Dairying yields more energy per animal than consumption of meat alone, but is more labour-intensive and riskier. Neolithic sheep and goats exhibit ‘meat’ mortality at Cavallo, Madonna, an
d Uzzo caves in southern Italy (Tagliacozzo 1993, 2000) and at most such sites in southern France (Vigne and Helmer 2007). ‘Milk’ mortality profiles are restricted to the earlier Neolithic in several caves at the head of the Adriatic (Miracle 2006; Mlekuz 2005), at Arene Candide in north-west Italy (Rowley-Conwy 2000), and (for cattle as well as sheep/goats) in open settlements of the lower Alpine valleys. Dairying was perhaps characteristic of the inception of farming, when limited clearance restricted numbers of livestock, and gave way to less labour-intensive ‘meat’ management when expanding clearance allowed larger herds (Legge 1981; also Rowley-Conwy 2000).

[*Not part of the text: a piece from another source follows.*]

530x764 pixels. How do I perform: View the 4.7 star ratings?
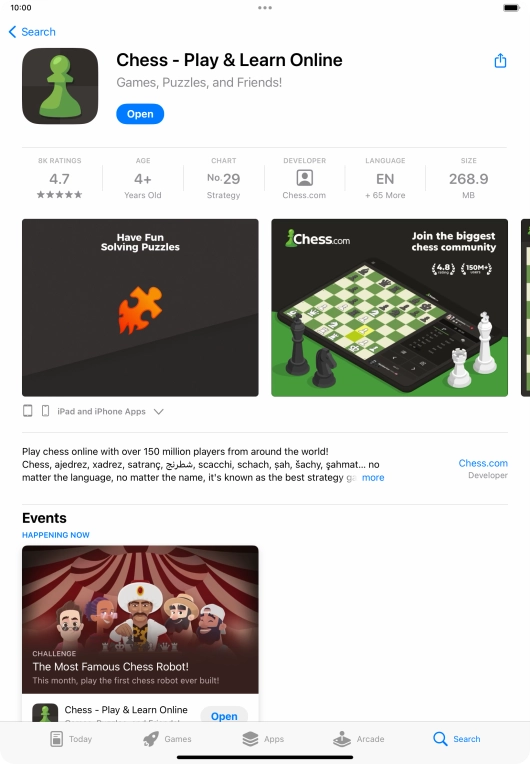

SYNTHESIS: SUBSISTENCE AND SOCIETY IN NEOLITHIC SOUTHERN EUROPE
Stable isotope evidence of the Neolithic human diet in southern Europe points to subsistence on terrestrial plants and animals, the remains of which are overwhelmingly from domestic cereal and pulse crops and livestock. Livestock were exploited for milk as well as meat and, alongside wild resources, contributed to a more diverse and balanced diet. Prevalent ‘meat’ mortality precludes widespread specialized dairying, however, and implies primary dependence on crops—especially for ‘village’ communities. At a few caves on the northern margins of the west Mediterranean, however, sheep and/or goat approximate to a ‘milk’ pattern, especially in the EN. Apparently not just an artefact of seasonal mobility, this might reflect greater dietary reliance on livestock where cultivation was unreliable, as human stable isotope data from Arene Candide perhaps imply.

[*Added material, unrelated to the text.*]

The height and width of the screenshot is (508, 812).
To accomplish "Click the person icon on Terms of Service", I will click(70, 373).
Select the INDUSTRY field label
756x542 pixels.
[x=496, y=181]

Evidence of indoor storage, principally from burnt levels on south-eastern tells and rare south-western waterlogged sites, suggests diversified crop production by small residential groups or ‘households’, whilst dehusking by-products of hulled wheats on open-air sites are consistent with piecemeal, household-level food preparation. Some Mediterranean pulses did not initially spread to the north Balkans, but farmers grew a wide range of grain crops, thus spreading labour and risk and introducing dietary diversity. Labour-intensive pulses hint at small-scale cultivation, consistent with low anthropogenic impact on local and regional vegetation in charcoal and pollen records, respectively; crop weeds also suggest stable and probably intensive cultivation. Temporal and regional variability in archaeobotanical data arguably reflect differential preservation and retrieval, rather than differences in crop husbandry.